For Executive Board, High School - New Action

I am Chapter Delegate at Passages Academy in District 79, where I have been working for the past 15 years as an English and sometimes History teacher. I have chosen to run with the United For Change coalition in this election because:

UFC has brought together the diverse criticisms of the Unity Caucus by uniting the dissident voices in the union around a shared platform approved by all and dominated by none.

UFC has brought together experienced union activists and youthful energy to form an intergenerational alliance that cares about probationary people, tenured people, and retirees.

UFC has people from the diverse divisions within the UFT membership and seeks to incorporate all of their concerns.

UFC foregrounds transparency in decision making, and union democracy.

To me, the final point is the most important. A union that encourages members to be active by supporting them and amplifying their voices, by training every member in leadership and initiative, is a union that can adapt to meet any challenge. Every time a member formulates a problem and brings it to a deliberative and executive body of their colleagues that joins with them to solve it, the union grows stronger. Every time our union grows stronger, a little benefit accrues to every worker in society, we each stand up a little bit taller and the people on the other side of the table grow a bit shorter.

Ever since I was a child I have been aware of the impact that union membership can have on working families.

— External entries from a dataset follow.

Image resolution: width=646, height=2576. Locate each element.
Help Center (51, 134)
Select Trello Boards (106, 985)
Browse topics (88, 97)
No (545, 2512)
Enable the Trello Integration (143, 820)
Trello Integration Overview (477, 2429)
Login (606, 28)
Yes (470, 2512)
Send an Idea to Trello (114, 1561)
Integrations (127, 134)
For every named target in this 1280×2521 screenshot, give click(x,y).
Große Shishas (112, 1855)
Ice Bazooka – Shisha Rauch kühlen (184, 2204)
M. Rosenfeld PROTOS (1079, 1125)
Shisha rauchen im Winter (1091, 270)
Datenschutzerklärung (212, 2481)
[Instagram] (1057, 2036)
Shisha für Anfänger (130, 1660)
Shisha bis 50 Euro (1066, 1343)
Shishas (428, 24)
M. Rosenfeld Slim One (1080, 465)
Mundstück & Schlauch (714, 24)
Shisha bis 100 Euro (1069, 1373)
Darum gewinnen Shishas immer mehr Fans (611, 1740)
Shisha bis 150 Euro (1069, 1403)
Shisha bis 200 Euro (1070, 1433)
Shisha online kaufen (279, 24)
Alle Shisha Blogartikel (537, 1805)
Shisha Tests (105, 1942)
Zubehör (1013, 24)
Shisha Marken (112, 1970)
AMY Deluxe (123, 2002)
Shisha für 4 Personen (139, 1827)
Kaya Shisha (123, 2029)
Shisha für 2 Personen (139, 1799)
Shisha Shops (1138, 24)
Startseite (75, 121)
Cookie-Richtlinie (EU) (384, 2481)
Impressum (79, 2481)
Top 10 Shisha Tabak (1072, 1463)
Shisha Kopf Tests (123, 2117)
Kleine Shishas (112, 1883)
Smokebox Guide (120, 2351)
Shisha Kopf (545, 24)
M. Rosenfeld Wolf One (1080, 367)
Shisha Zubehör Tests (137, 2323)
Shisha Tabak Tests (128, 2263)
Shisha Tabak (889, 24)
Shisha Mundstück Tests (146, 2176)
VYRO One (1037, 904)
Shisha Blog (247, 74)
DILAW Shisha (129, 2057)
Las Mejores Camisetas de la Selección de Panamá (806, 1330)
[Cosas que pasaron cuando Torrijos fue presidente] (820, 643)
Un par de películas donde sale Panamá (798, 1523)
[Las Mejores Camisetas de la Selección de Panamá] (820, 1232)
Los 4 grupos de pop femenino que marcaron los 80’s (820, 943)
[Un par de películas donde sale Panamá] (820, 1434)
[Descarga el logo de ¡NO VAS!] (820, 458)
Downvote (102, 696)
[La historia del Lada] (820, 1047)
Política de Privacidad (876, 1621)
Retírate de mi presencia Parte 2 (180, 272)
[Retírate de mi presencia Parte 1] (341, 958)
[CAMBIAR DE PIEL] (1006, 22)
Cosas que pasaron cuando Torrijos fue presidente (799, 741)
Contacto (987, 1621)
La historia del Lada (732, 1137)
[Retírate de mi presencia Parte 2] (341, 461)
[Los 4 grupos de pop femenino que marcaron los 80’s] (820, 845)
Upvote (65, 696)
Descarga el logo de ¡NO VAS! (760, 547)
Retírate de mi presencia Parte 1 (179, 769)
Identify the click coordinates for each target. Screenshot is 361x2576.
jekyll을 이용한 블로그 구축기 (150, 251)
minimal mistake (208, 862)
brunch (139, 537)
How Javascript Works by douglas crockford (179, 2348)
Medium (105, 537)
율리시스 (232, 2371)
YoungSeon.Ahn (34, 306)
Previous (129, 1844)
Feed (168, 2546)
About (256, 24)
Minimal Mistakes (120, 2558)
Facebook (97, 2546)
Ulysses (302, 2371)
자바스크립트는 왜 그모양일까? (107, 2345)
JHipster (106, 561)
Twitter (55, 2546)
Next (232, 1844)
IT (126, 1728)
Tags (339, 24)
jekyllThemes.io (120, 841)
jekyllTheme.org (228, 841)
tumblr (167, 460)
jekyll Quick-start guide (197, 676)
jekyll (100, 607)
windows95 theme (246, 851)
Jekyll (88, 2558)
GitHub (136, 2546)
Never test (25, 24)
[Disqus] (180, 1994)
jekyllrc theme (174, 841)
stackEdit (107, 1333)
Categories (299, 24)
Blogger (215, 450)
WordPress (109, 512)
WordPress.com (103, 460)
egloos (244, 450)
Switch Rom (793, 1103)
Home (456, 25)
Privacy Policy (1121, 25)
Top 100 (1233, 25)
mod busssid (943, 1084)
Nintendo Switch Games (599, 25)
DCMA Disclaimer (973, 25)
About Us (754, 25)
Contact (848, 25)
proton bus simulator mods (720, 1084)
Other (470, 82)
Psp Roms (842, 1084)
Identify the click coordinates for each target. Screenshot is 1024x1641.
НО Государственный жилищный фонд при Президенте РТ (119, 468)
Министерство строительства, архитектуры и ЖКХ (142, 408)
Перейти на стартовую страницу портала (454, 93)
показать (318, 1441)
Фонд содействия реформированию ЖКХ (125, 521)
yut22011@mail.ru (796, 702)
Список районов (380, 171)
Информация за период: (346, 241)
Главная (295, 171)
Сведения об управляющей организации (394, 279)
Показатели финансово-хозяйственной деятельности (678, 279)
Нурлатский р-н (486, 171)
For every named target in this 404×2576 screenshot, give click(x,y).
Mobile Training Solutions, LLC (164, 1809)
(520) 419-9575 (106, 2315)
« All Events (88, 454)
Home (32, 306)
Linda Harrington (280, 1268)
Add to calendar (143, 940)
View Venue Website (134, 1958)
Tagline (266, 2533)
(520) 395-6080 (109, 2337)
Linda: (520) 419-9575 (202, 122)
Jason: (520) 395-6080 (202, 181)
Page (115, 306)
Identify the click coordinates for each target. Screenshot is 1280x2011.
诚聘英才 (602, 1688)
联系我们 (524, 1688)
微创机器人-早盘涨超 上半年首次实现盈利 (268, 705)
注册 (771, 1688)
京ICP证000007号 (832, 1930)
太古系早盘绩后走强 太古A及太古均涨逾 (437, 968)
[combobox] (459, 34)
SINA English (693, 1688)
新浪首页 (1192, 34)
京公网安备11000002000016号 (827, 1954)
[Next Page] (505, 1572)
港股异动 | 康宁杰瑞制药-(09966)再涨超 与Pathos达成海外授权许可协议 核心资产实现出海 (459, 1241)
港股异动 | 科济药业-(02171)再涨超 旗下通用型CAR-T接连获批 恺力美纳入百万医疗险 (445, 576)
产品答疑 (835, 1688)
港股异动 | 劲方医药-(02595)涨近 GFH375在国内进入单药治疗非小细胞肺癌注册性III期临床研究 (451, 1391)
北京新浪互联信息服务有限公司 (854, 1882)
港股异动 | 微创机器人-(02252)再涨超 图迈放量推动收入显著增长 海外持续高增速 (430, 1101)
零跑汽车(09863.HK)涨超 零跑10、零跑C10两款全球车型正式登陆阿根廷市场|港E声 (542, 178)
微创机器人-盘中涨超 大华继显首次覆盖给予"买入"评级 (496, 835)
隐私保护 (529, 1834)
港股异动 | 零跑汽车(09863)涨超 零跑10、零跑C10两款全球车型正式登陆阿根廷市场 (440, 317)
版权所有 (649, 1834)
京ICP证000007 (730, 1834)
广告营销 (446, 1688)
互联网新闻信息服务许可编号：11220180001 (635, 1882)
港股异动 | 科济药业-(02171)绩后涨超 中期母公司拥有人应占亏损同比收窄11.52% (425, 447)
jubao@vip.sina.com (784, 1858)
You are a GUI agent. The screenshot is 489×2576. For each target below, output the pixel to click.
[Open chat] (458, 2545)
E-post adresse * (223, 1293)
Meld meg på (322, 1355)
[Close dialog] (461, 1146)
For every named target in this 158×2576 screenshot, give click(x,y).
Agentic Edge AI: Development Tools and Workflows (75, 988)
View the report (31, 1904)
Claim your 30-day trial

I grew up in a union household, my father was a member of the Teamsters, and I saw how the union ensured my father’s job security, how the union ensured that he was paid enough for us to live, how the union allowed us to go to the doctor for free, how the union structure brought together people of all races, genders, and nationalities into bonds of solidarity and good will. In addition, outside of official union affairs, when a worker at the job needed to move house, the other union members would come over and help pack and move the boxes. Seeing the power of cooperation, organization and solidarity at a young age shaped my heart and mind, providing the paradigm for me to think about larger social issues as I grew older.

When I became a teacher, I was proud to join the UFT. I jumped at the chance to meet my Chapter Leader and become active. Having worked union jobs and open-shop jobs, I knew what the union meant and wanted to do everything I could. Having known teachers on Long Island, I knew how strong and disciplined teachers unions could be, how teachers would look out for one another and stand together in solidarity.

Unfortunately, when I met with abusive and unfair treatment on the job, the union seemed to confine itself to explaining to me what I couldn’t do, instead of empowering me to fight back. When I asked about this situation, it was explained to me that my complaints had no legal standing, or that the contract had ‘loopholes.’ When I read and studied the contract, I was shocked to see the concessions and givebacks, I was shocked to see such injustices codified in legal boilerplate—I was shocked to see that my union had accepted silently what other unions would have gone on strike over. In discussions with colleagues, it became clear to me that my feelings of frustration were shared by many and people just felt there was nothing they could do. It was at that moment that it became clear to me that I had to be more active in the union in order to stop these disastrous negotiation tactics before they culminated in the dissolution of the union itself.